In later stages of prostate cancer, the patient may have "nests" of prostate cancer cells within the pelvic lymph nodes. For these cancers, x-rays can be used to treat the lymph nodes in the pelvic field. Meanwhile, protons can be used to "boost" the levels of radiation at sites of gross disease. X-radiation alone may control the microscopic growths in the lymph nodes but an insufficient dose may be delivered to the primary cancer. Similarly, proton radiation alone may control the primary cancer, but the nodes distant from the primary cancer may not be irradiated sufficiently. In some cases, the solution is to use combined proton and x-ray treatment.
These approaches have been used at Loma Linda University Medical Center to treat several thousand patients with prostate cancer. Results show that proton radiation yields impressive outcomes in both early and locally more advanced cases. Proton radiation therapy improves biochemical disease-free control rates by at least 10 percent over conventional radiation therapy and reduces side effects by more than 10 percent. A randomized trial has demonstrated that the higher total dose made possible by protons results in a higher biochemical disease-survival rate, with no increase in radiation-related complications.

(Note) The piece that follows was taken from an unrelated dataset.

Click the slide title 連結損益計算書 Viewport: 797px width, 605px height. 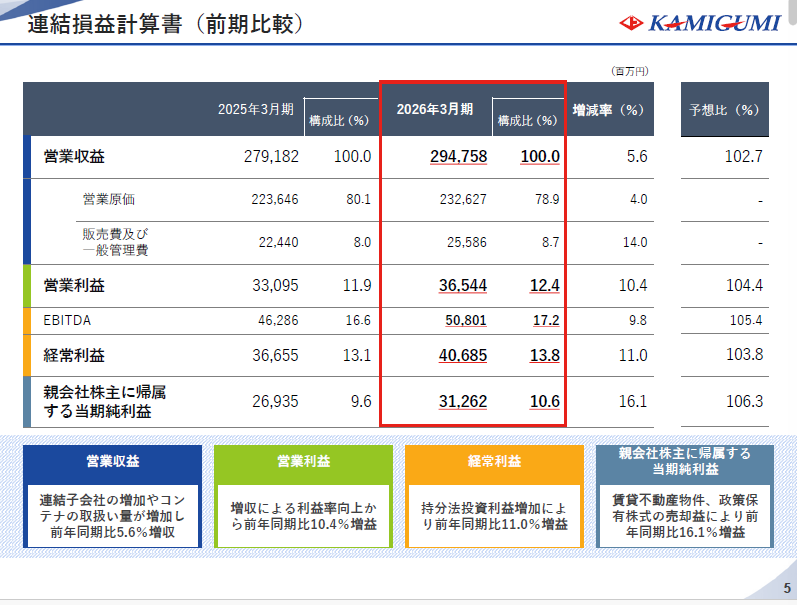point(105,24)
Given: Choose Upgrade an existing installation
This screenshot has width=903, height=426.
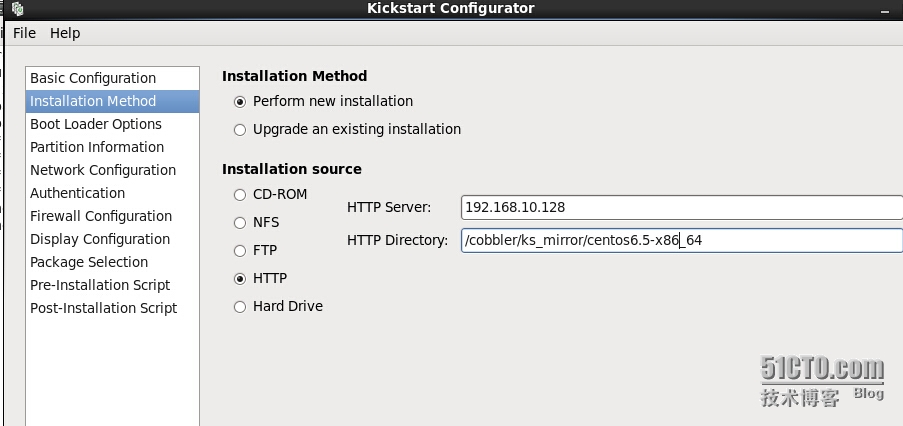Looking at the screenshot, I should click(240, 130).
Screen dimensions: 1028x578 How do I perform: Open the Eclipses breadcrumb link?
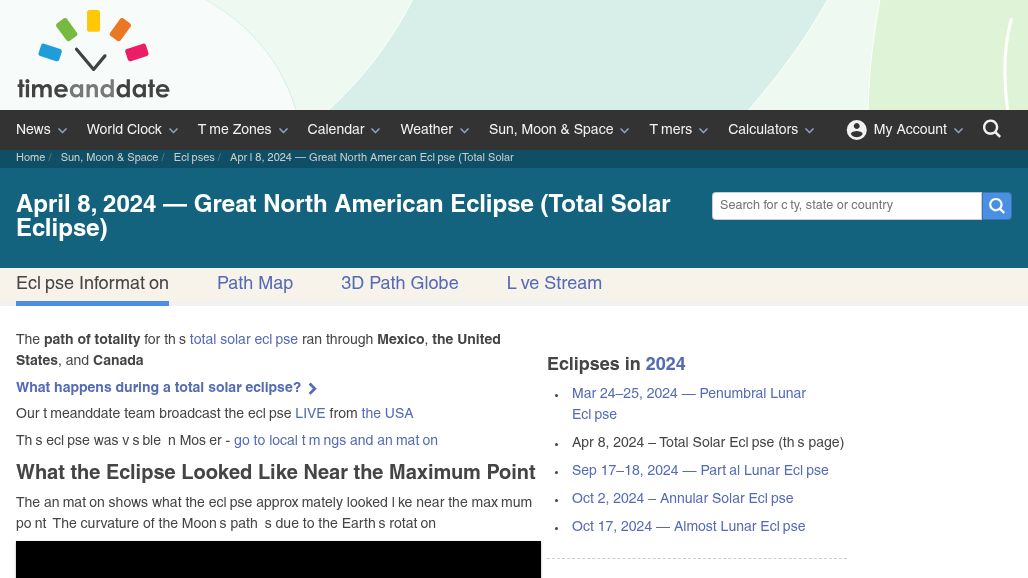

Chordomas and Chondrosarcomas
Chordomas and chondrosarcomas may arise at several sites. They impinge upon the brain stem or spinal cord and can invade central nervous system tissue. Proton radiation therapy has long been used to treat these tumors because it can deliver a high dose while avoiding brain or spinal cord tissues. Control rates with protons are much higher than for conventional radiotherapy in these regions, such as the base of the skull, where surgery is difficult because of the intimate association with central nervous system tissue.